#### What the task asks:
Lines before the one containing "Viewport: 1198px width, 399px height." are not wanted; restate the rest below word for word, through the last line, but drop any pictures.
┄┄┄┄┄┄┄┄┄┄
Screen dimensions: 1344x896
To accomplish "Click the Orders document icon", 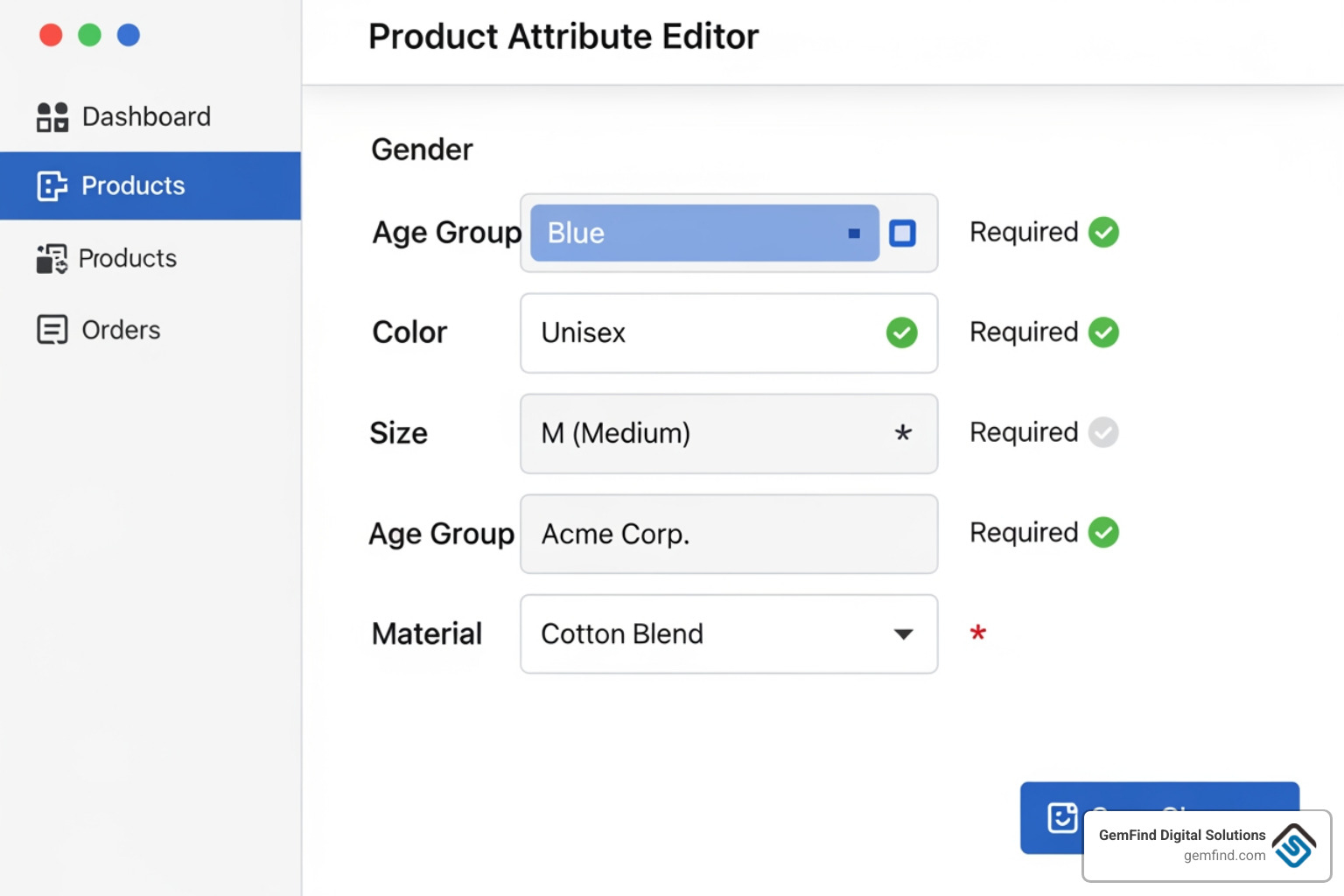I will pos(52,329).
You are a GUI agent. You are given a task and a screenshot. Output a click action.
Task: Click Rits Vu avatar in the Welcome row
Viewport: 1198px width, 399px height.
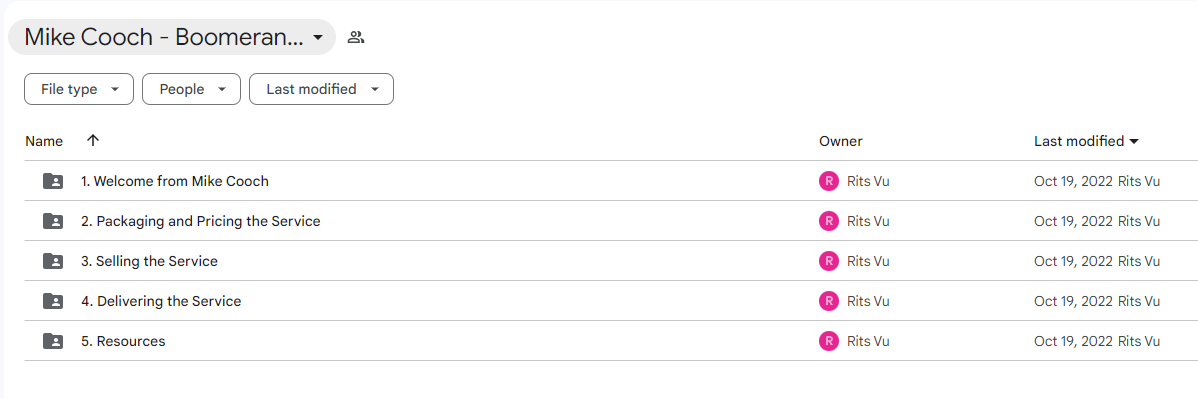point(828,181)
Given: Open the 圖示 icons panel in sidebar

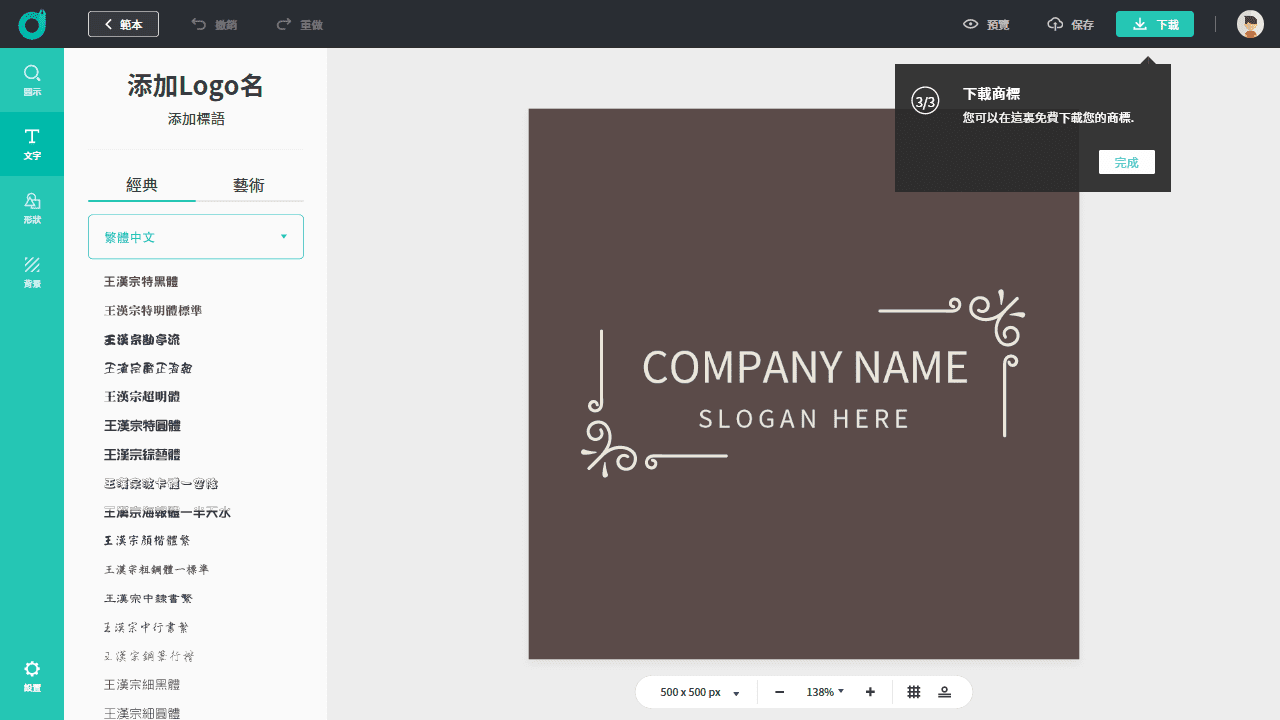Looking at the screenshot, I should [x=32, y=80].
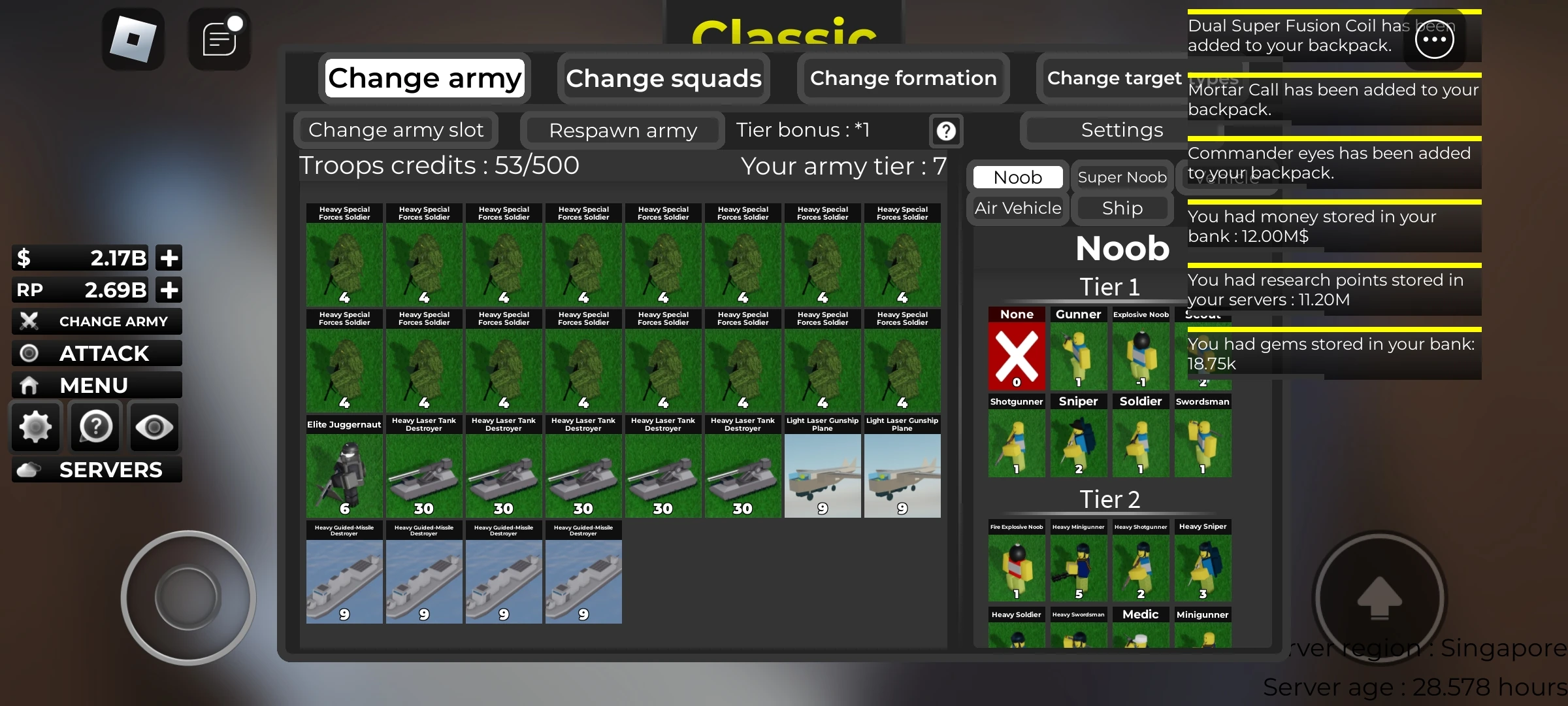
Task: Open the SERVERS menu button
Action: pos(97,469)
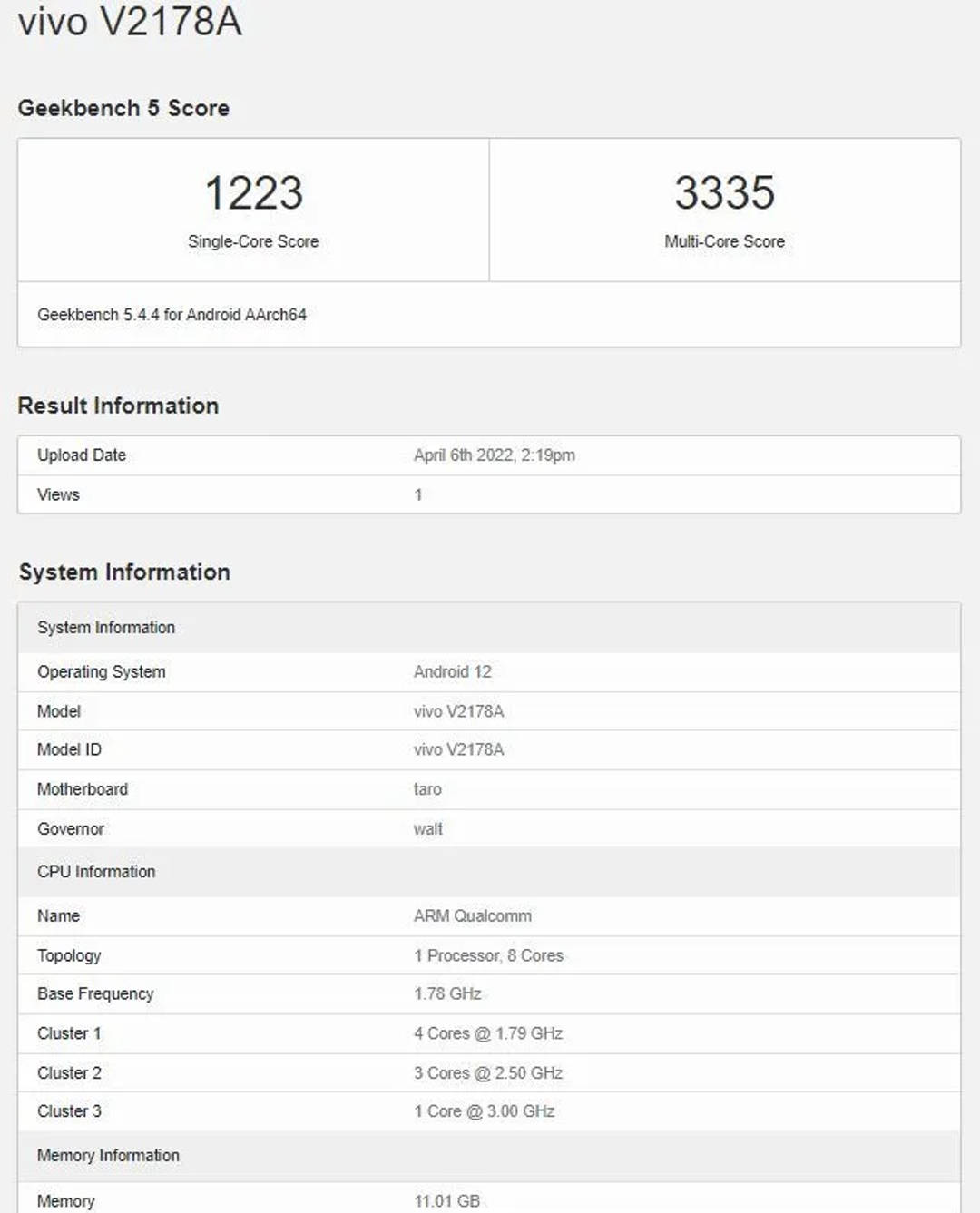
┄┄┄┄┄┄┄┄┄┄
#### Answer area:
Viewport: 1198px width, 399px height.
point(828,181)
Given: Open the 圖示 icons panel in sidebar

Looking at the screenshot, I should [x=32, y=80].
Task: Open the SERVERS menu button
Action: pos(97,469)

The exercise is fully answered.